▶ [Work item] Beginning with the line that contains "You are a GUI", write out each remaining line of the records below exactly. Do not copy any picture.

--- Data for review Enclosed Below ---

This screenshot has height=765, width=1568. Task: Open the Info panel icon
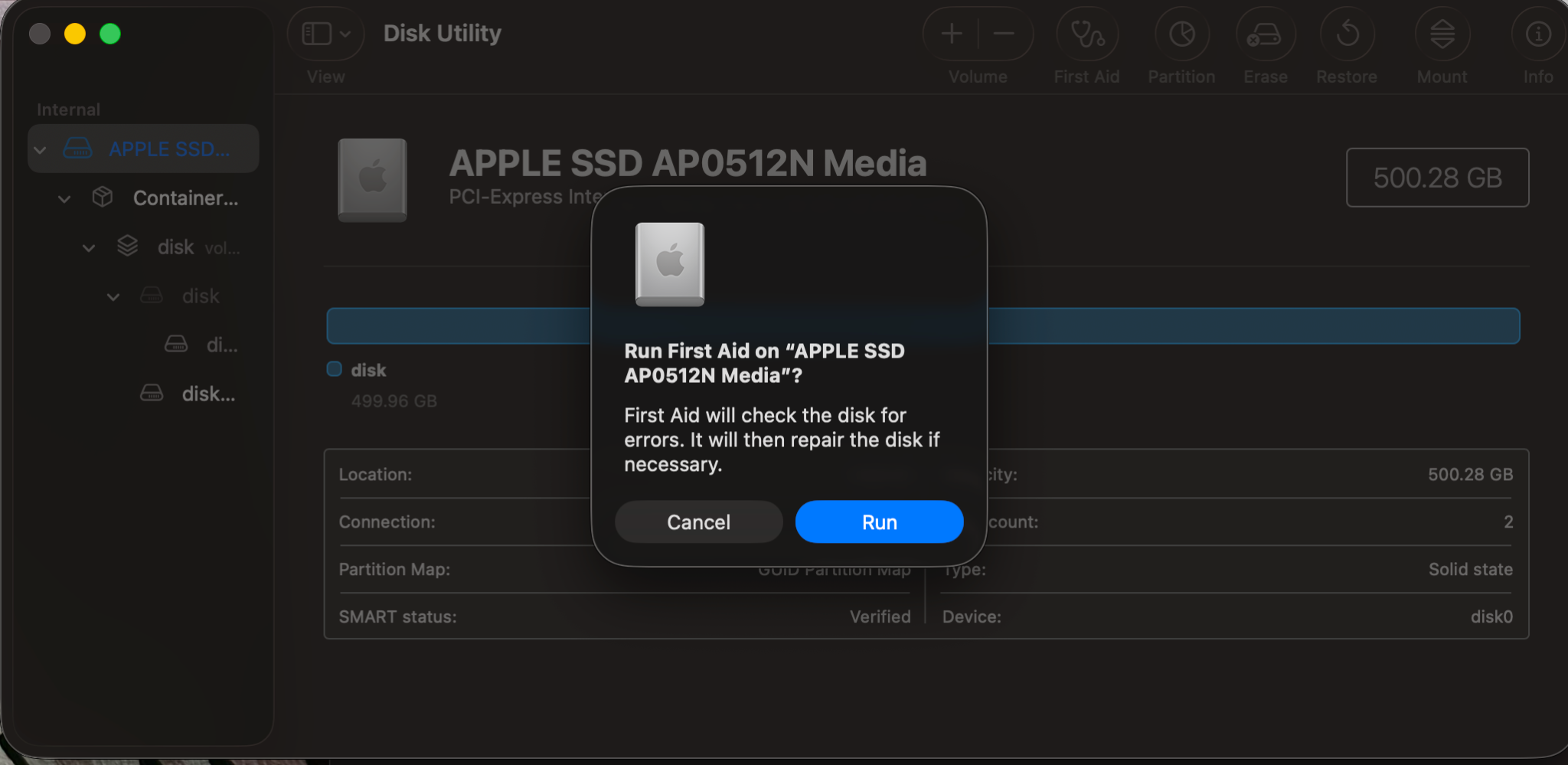pyautogui.click(x=1537, y=34)
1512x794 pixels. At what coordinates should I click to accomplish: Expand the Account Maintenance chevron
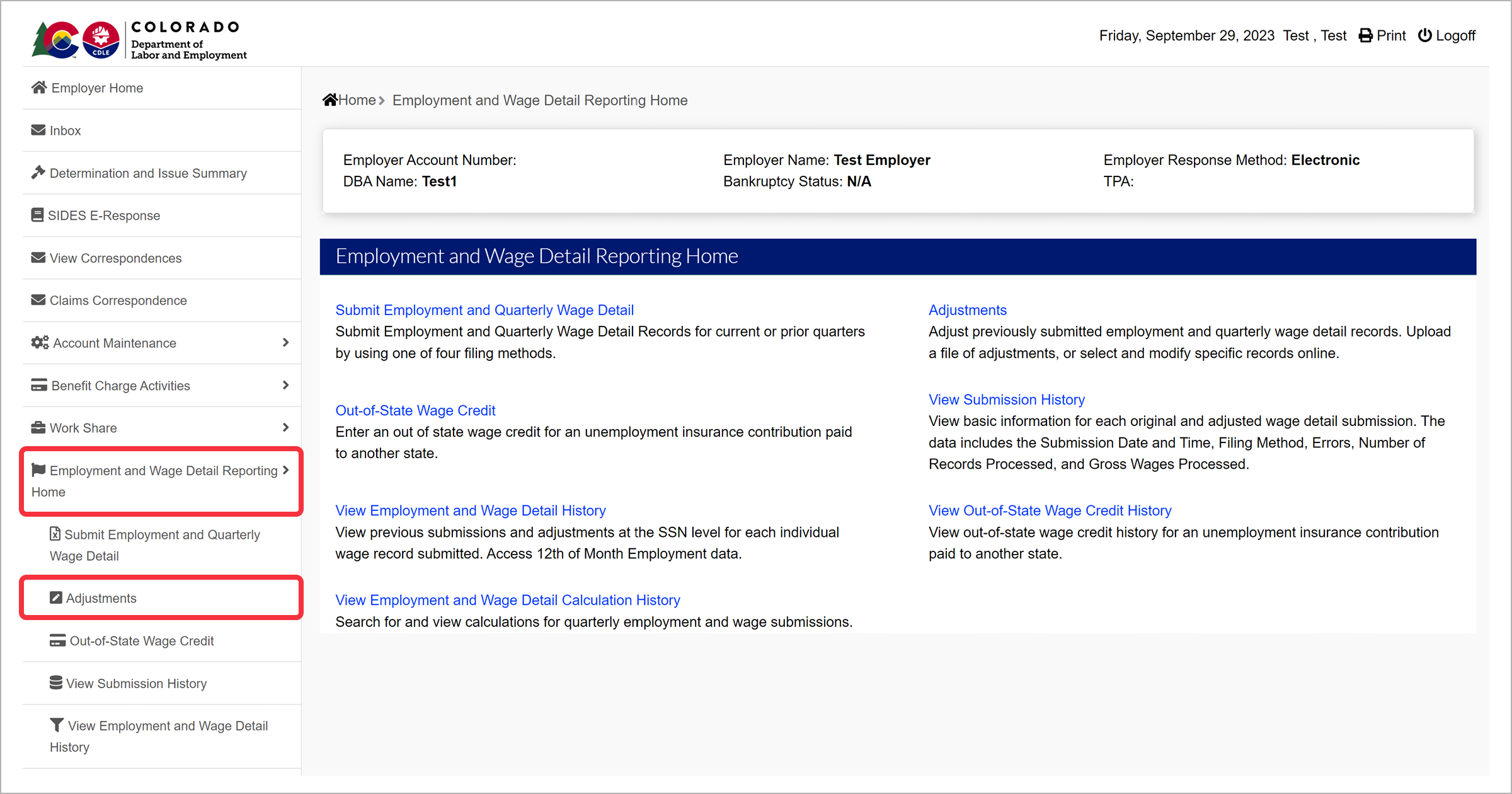285,343
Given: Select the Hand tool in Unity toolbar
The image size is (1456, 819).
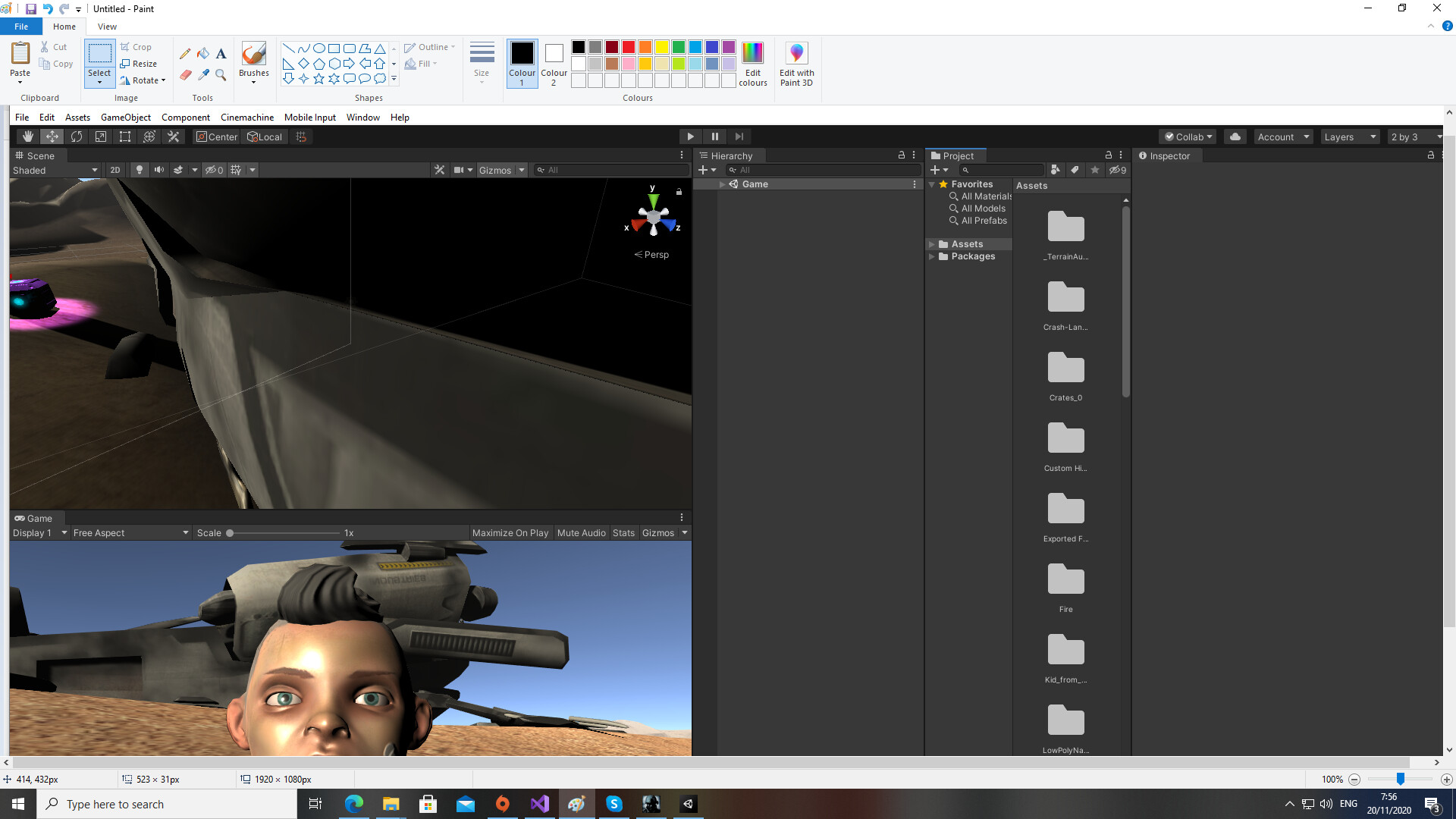Looking at the screenshot, I should point(27,136).
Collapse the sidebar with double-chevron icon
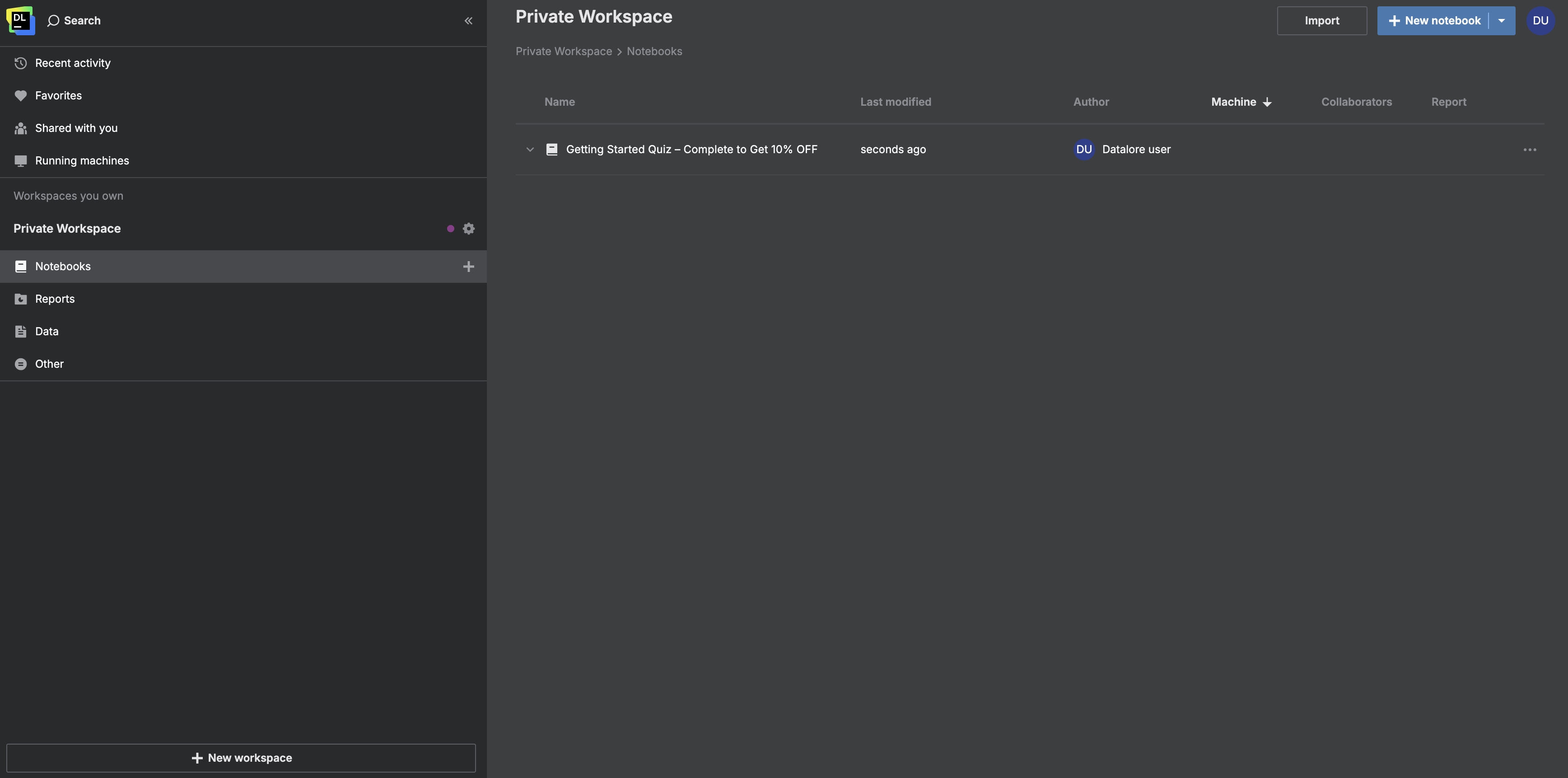This screenshot has height=778, width=1568. [468, 21]
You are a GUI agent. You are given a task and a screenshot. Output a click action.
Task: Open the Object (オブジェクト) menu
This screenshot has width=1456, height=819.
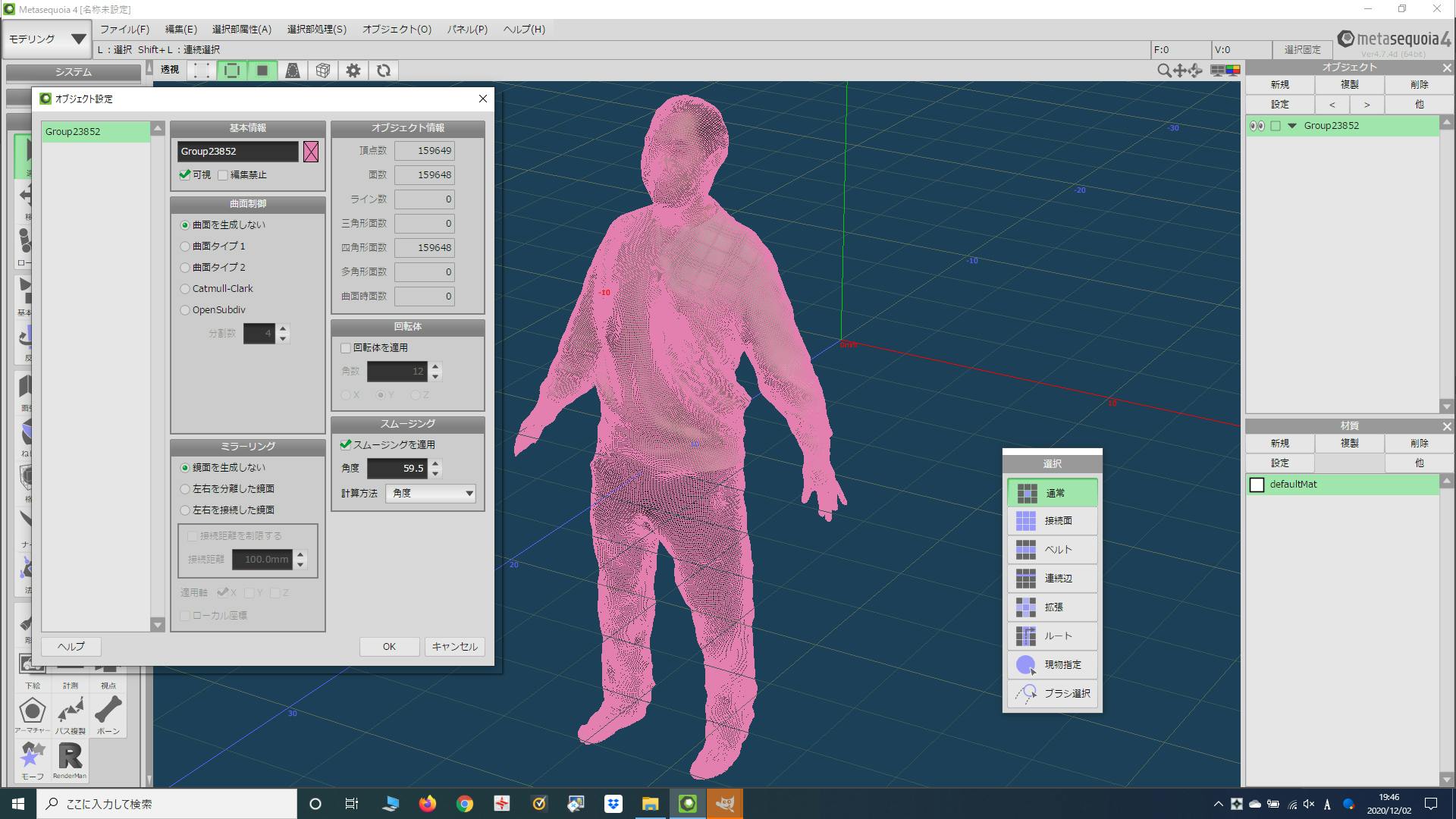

--- End of Enclosed Data for review ---

▶ [Response box]
You are a GUI agent. You are given a task and a screenshot. Output a click action.
Task: Open the Object (オブジェクト) menu
This screenshot has width=1456, height=819.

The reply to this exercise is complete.